LAÏCITE

 

Explication de vote par Jean Glavany
Assemblée nationale
Séance du mardi 10 février

M. Jean Glavany

Nous devons cultiver le doute et faire preuve de modestie.

Cette loi était devenue nécessaire car un certain nombre de problèmes se posent dans des établissements, la communauté éducative nous a de plus adressé un appel pressant, enfin, l'offensive de certains milieux intégristes, certes limitée, a néanmoins défié la République.

Les socialistes ont donc abordé ce débat dans un esprit responsable et constructif.

La loi est protectrice pour les enfants, qui doivent être égaux dans une classe et dont les consciences doivent être protégées des influences religieuses.

La loi est émancipatrice pour les jeunes filles qui doivent accéder à l'égalité, pour celles qui ne portent pas le voile et qui nous demandent de les aider.
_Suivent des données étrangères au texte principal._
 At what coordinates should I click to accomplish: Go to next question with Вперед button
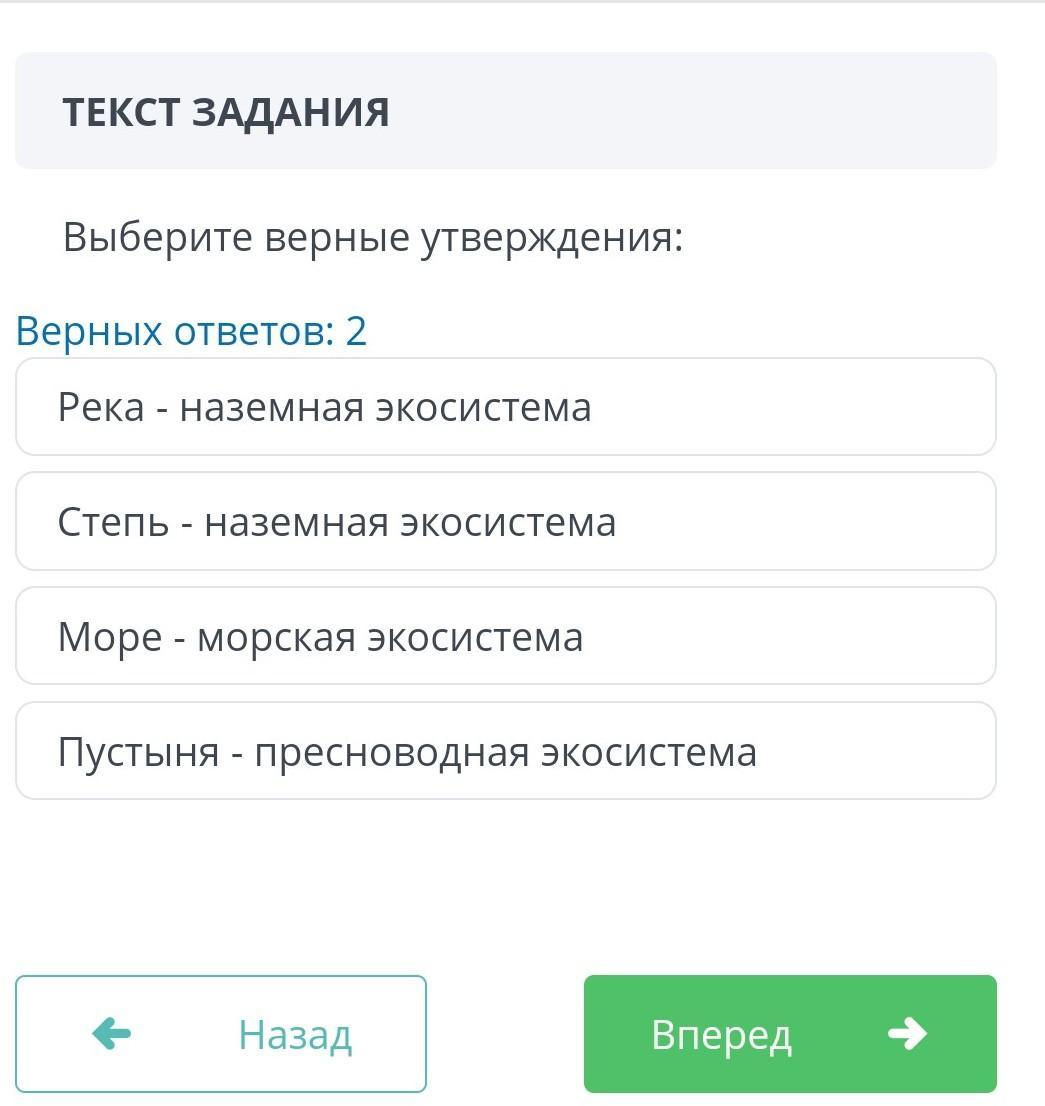(790, 1034)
Les socialistes ont déposé trois amendements. Le premier visait à ce que le titre de la loi ne fasse pas référence à la laïcité, qui ne se limite pas à l'interdit. Nous avons été entendus. 
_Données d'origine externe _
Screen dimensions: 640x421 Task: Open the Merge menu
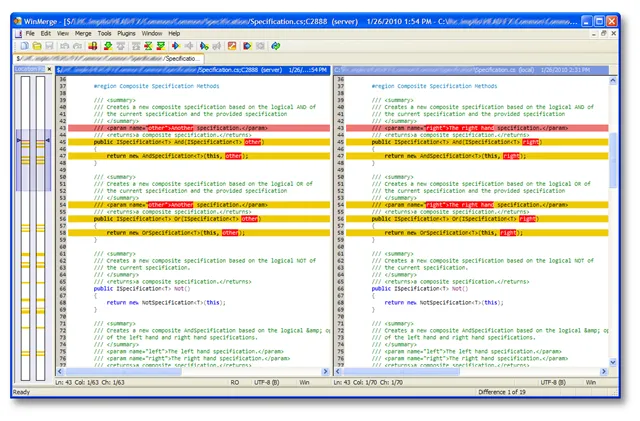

Le deuxième tendait à ce que le dialogue, préalable à toute sanction, soit inscrit dans la loi. La mission de la République, en effet, n'est pas d'exclure, mais d'intégrer. Nous avons également été entendus.

Le troisième tendait à remplacer « ostensibles » par « visibles », comme l'avait souhaité la mission parlementaire. En effet, les professeurs, dans leur grande majorité, veulent une règle simple alors que, dans un souci de compromis avec des forces qui ne sont pas représentées ici, vous avez tenu à ce que les signes religieux discrets soient autorisés. Qui jugera de leur caractère discret ? Les chefs d'établissement refusent précisément les appréciations à géométrie variable.

Voilà pourquoi, même si nous apprécions que vous ayez retenu la proposition d'une évaluation à un an, nous exprimons un doute sur l'efficacité de la loi.

Les débats ont permis des échanges fructueux et une notable amélioration du texte, que le groupe socialiste votera donc. Mais notre « oui » sera vigilant et exigeant, car il ne s'agit pas d'un débat ponctuel, clos après ce vote. Les replis communautaristes qui nous inquiètent ont un fondement précis, et connu : ce sont les inégalités, l'exclusion et les lacunes de notre système d'intégration. La laïcité, c'est un combat constant pour la République sociale, et ce combat-là ne cessera pas avec ce vote.